Very broad question and it also ignores the fact that feudal and cast-based societies were redistribute wealth different way than present democratic societies.

However let me give an angle that may be useful (no data, sorry): The huge economic difference between India and the UK is coming from the significantly earlier industrialization of the UK. However in the pre-industrial age the GDP was dominantly coming from agriculture and other primary sources (forestry, mining, fishery etc). This was true for thousands of years and agricultural technology more or less set the level of GDP in a given area.

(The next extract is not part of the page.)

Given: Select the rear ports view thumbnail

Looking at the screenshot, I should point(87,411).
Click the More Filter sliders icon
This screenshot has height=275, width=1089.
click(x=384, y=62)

Europe is much northern to India, so the agricultural production is much poorer. while the corps are different, at similar technical level you can grow 2-3 times wheat or other grain in India than in Europe, especially places like UK. In other words, Europe was significantly poorer than India or China at the time, and only exploration + industrialization changed this.

  • Crop yields are only one factor, a significant proportion of the UK's wealth, from the Bronze age, and the reason for the Roman invasion was the: wool, silver, copper, gold, tin, coal, charcoal, iron..... resources. In addition the Black Death killed feudalism, not just a third of the population, in the mid 14th Cent. Which created a monetary economy, though that process was started a century earlier, if accidentally by Edward I, with his declaration that feudal bonds would be lifted if a landowner sold / sublet a property, making the peasants free kingsmen, who could be drafted, for pay.
    – arober11
    Sep 16, 2015 at 4:41
  • @arober11 1) The answer says "agriculture and other primary sources" 2) UK's mining industry may be significant, but India had and has also significant mining industry, one of the main sources of gems on the whole planet. Pre industrial period the value of coal wasn't much anyway. I have no statistics, but I could reasonably argue that at least 70-80+ % of GDP was coming from agriculture in both places. 3) Monetary economy doesn't mean industrial society, and I am talking about the main sources of production. GDP primarily coming from agriculture doesn't mean feudalism, neither.
    – Greg
    Jul 12, 2017 at 0:56
  • Without a monetary / mercantile system it's nearly impossible to amass the capital to industrialise, let alone provide the motivation to industrialise / compete to amass more capital tokens than a neighbour, by inventing force multiplying / labour saving / productivity increasing tech.
    – arober11
    Jul 12, 2017 at 7:49

When people are not happy, they revolt against the rulers, the French revolution followed a famine. So, if you research the number of revolutions and popular uprisings through the centuries, and list them, you may have an indication of living standards by area. It has to be one of the simplest ways to answer your question. It's a direct measurement of popular discontent. So is conflict, also known as mass pillaging, the interest of neighbour countries to capture wealth from somewhere and feudal versus empire structures. Feudal societies are harsher. So is lawlessness and banditry. Unhappy societies have a lot of crime and heavy fortifications for anywhere with with even oxen to steal. Europe was lawless and every notable house was fortified until the end of the feudal system.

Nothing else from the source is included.